|Home | About | Journals | Submit | Contact Us | Français|
The Trail Making Test (TMT; Army Individual Test Battery, 1944) is among the most commonly-used neuropsychological tests in clinical practice (Rabin, Barr, & Burton, 2005), in part because it is among the instruments most sensitive to brain damage (Reitan & Wolfson, 1994). The cognitive alternation required by Part B reflects executive functioning, although other cognitive abilities, such as psychomotor speed and visual scanning, are also required for the successful completion of the test (Lezak, Howieson, & Loring, 2004). Despite early research suggesting that TMT performance is independent of age (Boll & Reitan, 1973), newer recent studies using larger and more representative samples have reported declining performance with increasing age (e.g., Ivnik, Malec, Smith, Tangalos, & Petersen, 1996; Kennedy, 1981; Rasmusson et al., 1998).
TMT normative data have been reported in many studies using a wide variety of sample demographics (e.g., Tombaugh, 2004). Larger-scale efforts examining performance include the Mayo Older Adults Normative Study (Ivnik et al., 1996) and the Revised Comprehensive Norms for an Expanded Halstead-Reitan Battery (Heaton, Miller, Taylor, & Grant, 2004). Most published normative data for the TMT capture time to completion. Additional research has examined the clinical value of a ratio (B/A; Giovagnoli et al., 1996) or difference score (B-A; Arbuthnott & Frank, 2000) between the two TMT conditions. The ratio score in particular has been examined as a symptom validity indicator (O’Bryant, Hilsabeck, Fisher, & McCaffrey, 2003; Ruffolo, Guilmette, & Willis, 2000). Frequency of errors, while often recorded and reported clinically, has not been empirically evaluated in prior TMT normative studies. Some investigators have pointed out that the examiner’s correction of errors adds additional time to the total score, thus accounting for difficulties reflected in the number of errors (Stuss et al., 2001).

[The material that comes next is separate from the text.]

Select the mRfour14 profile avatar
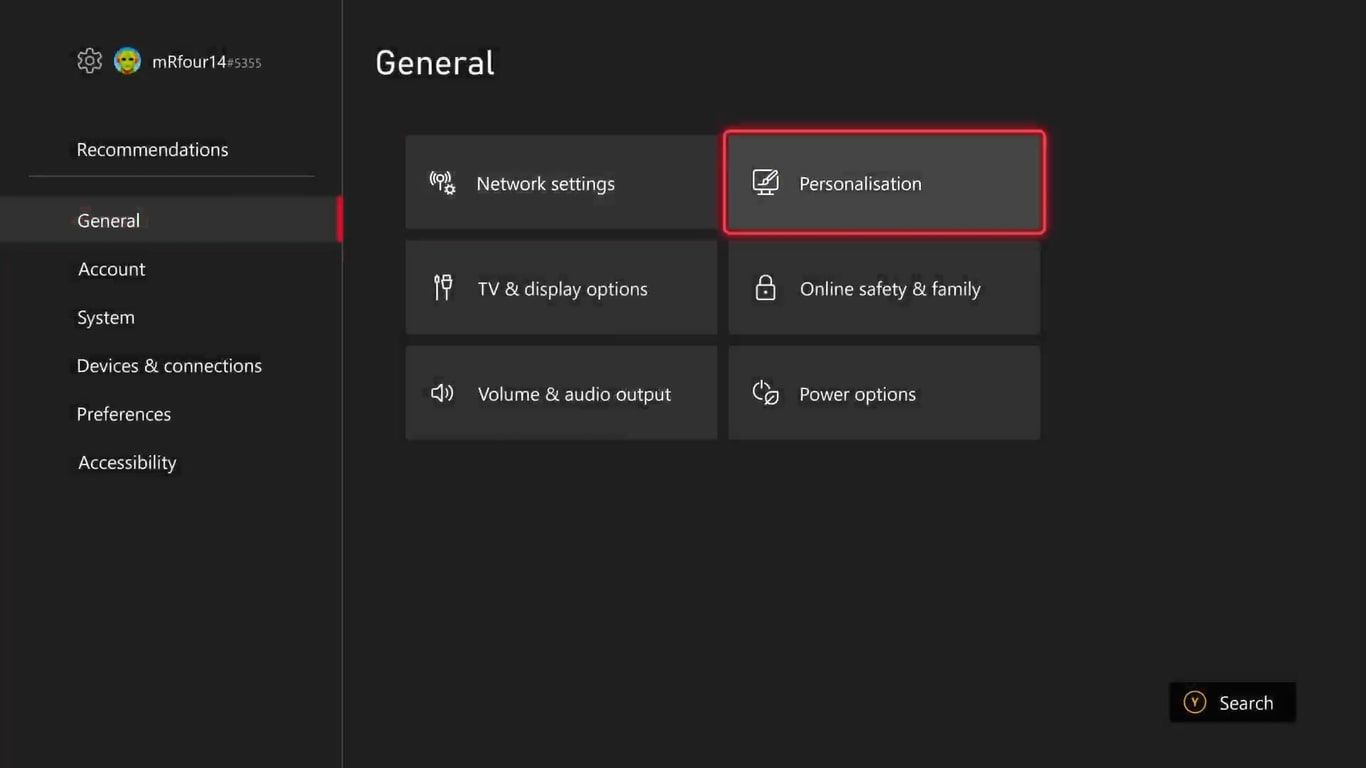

The TMT error rate is difficult to interpret in isolation, particularly because errors are common among cognitively normal adults. In one study, 34.7% of control participants committed at least one error on TMT Part B (Ruffolo et al., 2000). Stuss and colleagues (2001) examined error rates in brain-lesioned patients and lesion location (i.e., frontal vs. nonfrontal). For a cutoff of >1 error, they found high positive predictive power (i.e., high error rate suggests presence of frontal lesion vs. other lesion) but poor negative predictive power (i.e., less than 2 errors does not necessarily implicate a nonfrontal lesion). Some have found that head-injured individuals are more likely to commit errors and less likely to correct them without prompting (e.g., Armitage, 1946), though other studies failed to distinguish head-injured participants from controls based on errors (Klusman, Cripe, & Dodrill, 1989).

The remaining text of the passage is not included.